Charlene sighed as if she knew he was right and unclipped the red velvet rope which separated the first customers from Santa. As he situated himself up inside the sleigh, a crud chewing (rein)deer watched him settle into his seat without much reaction. It was an actual mountain sled which had been donated by the local hunter and trappers museum. The door panels had been painted a dark maroon color and tacky, plastic, mistletoe which was sprayed gold was draped over the top half of the refurbished leather seat. The running boards were held in place by a network of wires which were hooked onto some temporary ground rods like a carnival ride.

“Hey Sarah.”

“Hey Seymour.” The ultra-attractive elf acknowledged his greeting.

The first kid of the day climbed up onto Seymour’s lap and proceeded to act like a repulsive brat. “I want an XBOX and a skateboard and a GI Joe and a…” Seymour was shaking his head yes when the boy paused: “hey? Why aren’t you writing any of this down?”

“I don’t have to write any of it down; my elves are recording it all.”

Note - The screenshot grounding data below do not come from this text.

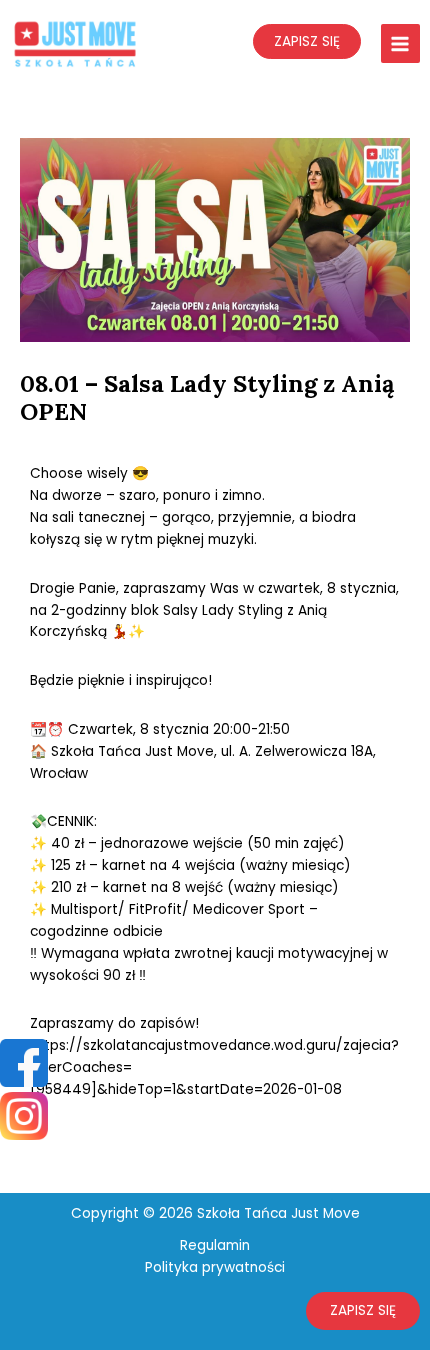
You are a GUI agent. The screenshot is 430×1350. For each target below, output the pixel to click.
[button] (363, 1311)
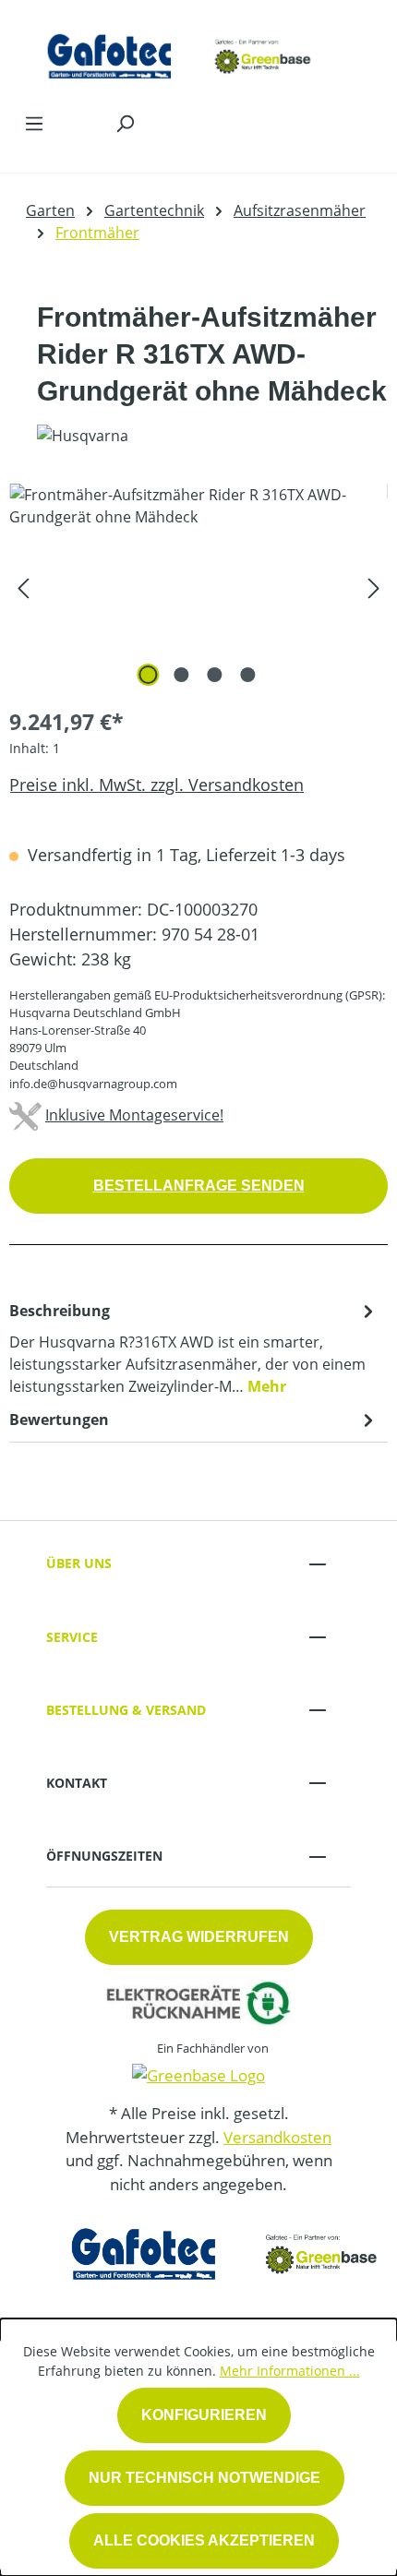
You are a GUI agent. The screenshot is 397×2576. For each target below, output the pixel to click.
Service (72, 1637)
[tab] (194, 1347)
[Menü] (34, 122)
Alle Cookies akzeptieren (204, 2540)
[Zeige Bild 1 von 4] (148, 674)
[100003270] (198, 587)
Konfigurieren (204, 2415)
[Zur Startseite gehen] (180, 51)
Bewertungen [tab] (59, 1419)
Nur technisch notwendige (204, 2478)
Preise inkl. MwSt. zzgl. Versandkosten (156, 784)
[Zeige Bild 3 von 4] (215, 674)
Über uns (79, 1563)
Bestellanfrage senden (199, 1185)
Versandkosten (277, 2137)
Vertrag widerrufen (199, 1937)
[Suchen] (124, 122)
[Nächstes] (374, 587)
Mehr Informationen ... (290, 2370)
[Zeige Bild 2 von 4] (181, 674)
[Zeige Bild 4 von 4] (248, 674)
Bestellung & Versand (126, 1710)
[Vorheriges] (23, 587)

“The boy looked around as if checking for recording equipment and locked eyes with the vivacious Sarah instead. “She’s got pretty big tits for an elf.”

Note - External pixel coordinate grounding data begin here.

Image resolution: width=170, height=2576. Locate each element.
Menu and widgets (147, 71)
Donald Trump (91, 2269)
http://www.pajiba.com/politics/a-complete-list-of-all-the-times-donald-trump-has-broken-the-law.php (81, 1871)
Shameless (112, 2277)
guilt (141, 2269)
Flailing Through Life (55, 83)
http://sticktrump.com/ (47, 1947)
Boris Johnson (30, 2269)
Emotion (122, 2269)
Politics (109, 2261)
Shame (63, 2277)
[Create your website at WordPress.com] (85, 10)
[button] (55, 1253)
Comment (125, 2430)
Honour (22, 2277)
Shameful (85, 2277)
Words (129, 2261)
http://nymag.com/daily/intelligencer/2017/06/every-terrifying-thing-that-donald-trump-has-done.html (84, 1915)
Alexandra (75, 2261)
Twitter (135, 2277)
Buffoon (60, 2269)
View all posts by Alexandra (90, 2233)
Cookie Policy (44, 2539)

Before Seymour had to say anything else, the Polaroid’s flash popped and Charlene shouted, “Next!”

Next turned out to be a sweet little girl who was dressed like a miniature Mrs. Claus in strawberry red and snow white. All she asked for was some sort of urinating doll and was quickly taken down. A few more like her and Seymour thought that he might be able to get caught up a bit, but these hopes were dashed when he took one glance at the ever lengthening queue.

But as child after child rotated past a makeshift north pole, and request after request fell onto Seymour’s rapidly deafening ears, he felt worse and ever worse until his chest felt like there were two rats inside his breast plate fighting to devour his lungs. His arms and legs were heavy and cold like scrap metal from a dissected refrigerator and every time Charlene snapped a new instant photo, he felt as if his eyes were looking into a welder’s torch with no visor or at the detonation of an atomic bomb.

“Are you okay Seymour,” Sarah, the breathtaking elf inquired.

“Yes, I’m fine kiddo,”

“Maybe we should close early? You don’t look so good.”

“Oh no no sweetheart, I’m fine. These children deserve a Santa. Now call the next child up please.”

She did as she was told and for awhile the pace of the visits quickened. Child on, spiel spat, photo snapped, child down, cash garnered, next. This rush ensued until a roll of film got eaten up by the Polaroid. While Charlene busied herself with ripping it out and replacing it, a cigarette hanging from her withered lip despite the NO SMOKING sign which was only a few feet from her head, and while Sarah had her hands full trying to fend off the verbal advances of a fourteen year old boy who had wormed his way inside the red and green velvet ropes, Seymour slumped down in his seat. Charlene cursed as the new roll of film refused to cooperate. The lovely Sarah told the boy, who was much too old for Santa but much too young for her, to get lost. Perhaps, with all this aggravation on their plates they simply didn’t realize. Or maybe, when Seymour tilted his head back and closed his eyes, they just thought that he was taking a power nap until the camera was flash ready again. Whatever the case, they did not notice when Seymour passed away at 4:46 Mountain time.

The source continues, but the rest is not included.